Again, that’s also a testament to that archive. All the local news footage we used only exists because someone taped it off their TV in 1999. Local stations didn’t have the budget to keep their tapes for a long time, so they would have wiped that footage after a while to re-use the tapes later. Home recordings might be the only record left of those broadcasts. It’s incredible to have the opportunity to put all of those narratives together.
In the media clips, you see things that you aren’t always consciously thinking about as a consumer of news. There’s an interview with a guy who’s chained himself up with other protestors. A reporter asks him what group he’s with, and he says, “I have no group,” and that’s baffling to her. Later, a reporter on the street is interviewing a woman who’s just been pepper-sprayed on a live news feed. He asks her what it’s like, and she pauses, because she’s collecting her thoughts before she speaks. You realize even just the brief pause in broadcast news signals that the person being interviewed is someone who’s not smart. But she’s just been pepper-sprayed. She’s not going to be able to make a statement that quickly.
Another part of this that’s so interesting is how you cover the institutional side of the protests. There’s a story there that holds a lot of lessons for how police prepare for and interact with protests.
Norm Stamper, the Seattle police chief, has this arc in the film that surprised a lot of people who have seen the movie and even surprised us making it. On day one he’s asked if he’s using rubber bullets against protestors and he says “I’m not going to tell you what we’re using.” By day three he’s saying “We trained the cops wrong.” He tells the press that in their training, they gave officers the expectation of violence so they’d be prepared for it. When they weren’t experiencing that, they still reacted violently. By the end of the film, we have that clip of him saying he messed up and he hopes people learned from his mistakes. He says the police belong to the people, the streets belong to the people.
Stamper actually put in for his resignation a few days following that event. He spent the rest of his career making up for all of that. That’s affected a lot of people too. At one screening, there was a group of…anarchists, we’ll say, in the audience. Even they said, “Yes, he’s amazing.” He shows what happens when you have a change of heart and dedicate your life to sticking to that. He went on to write books about police reform and do speaking tours.
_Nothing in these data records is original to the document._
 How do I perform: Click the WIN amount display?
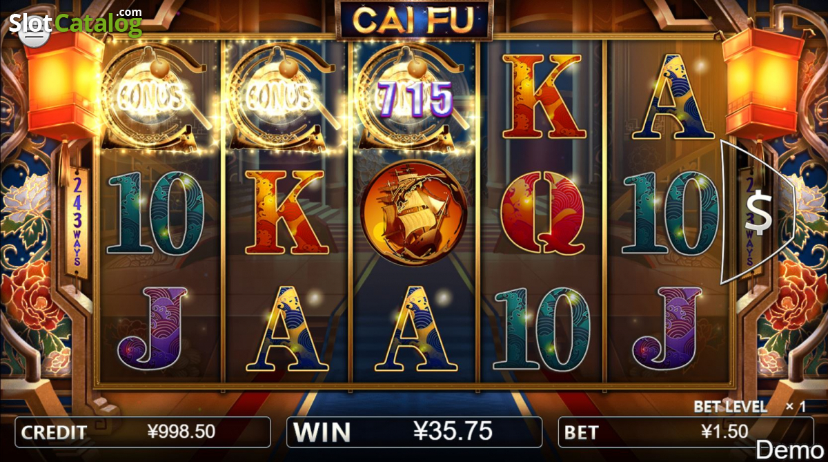(413, 432)
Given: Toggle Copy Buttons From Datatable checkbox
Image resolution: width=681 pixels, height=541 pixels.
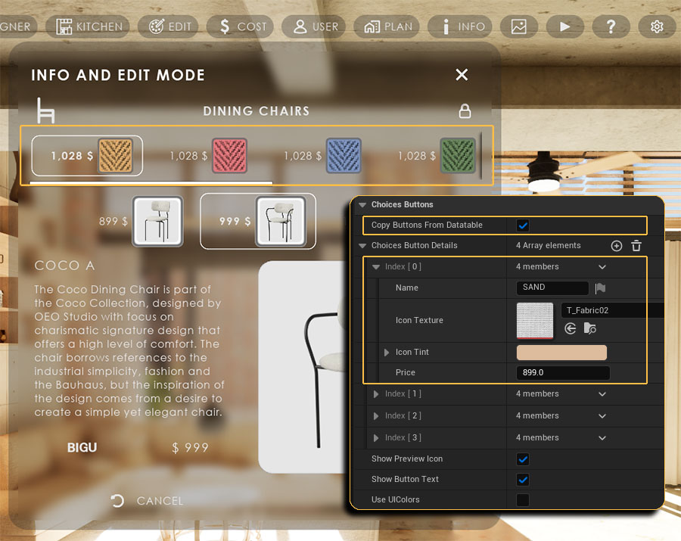Looking at the screenshot, I should point(523,225).
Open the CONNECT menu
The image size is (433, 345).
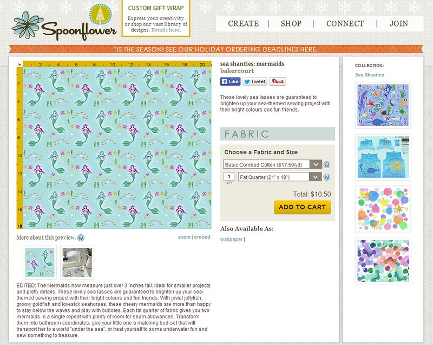[x=345, y=23]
It’s been great to see people reacting to the institutional side of things.
What lessons does your film have for people trying to organize and create change right now?
We’ve had incredible reactions, often from younger viewers and organizers, people who come out of the screening and are like, “I didn’t realize this was a thing, it’s inspiring to me and other people who are doing Gaza protests, ICE protests.”
I think it’s so heartening to see this cross-class coalition and know that it’s possible. We’re fed this narrative that the classes can’t come together, and it’s inspiring to see that we can do that, we did do that, and not that long ago. People who weren’t cognizant of the event can see what was possible and what is still possible.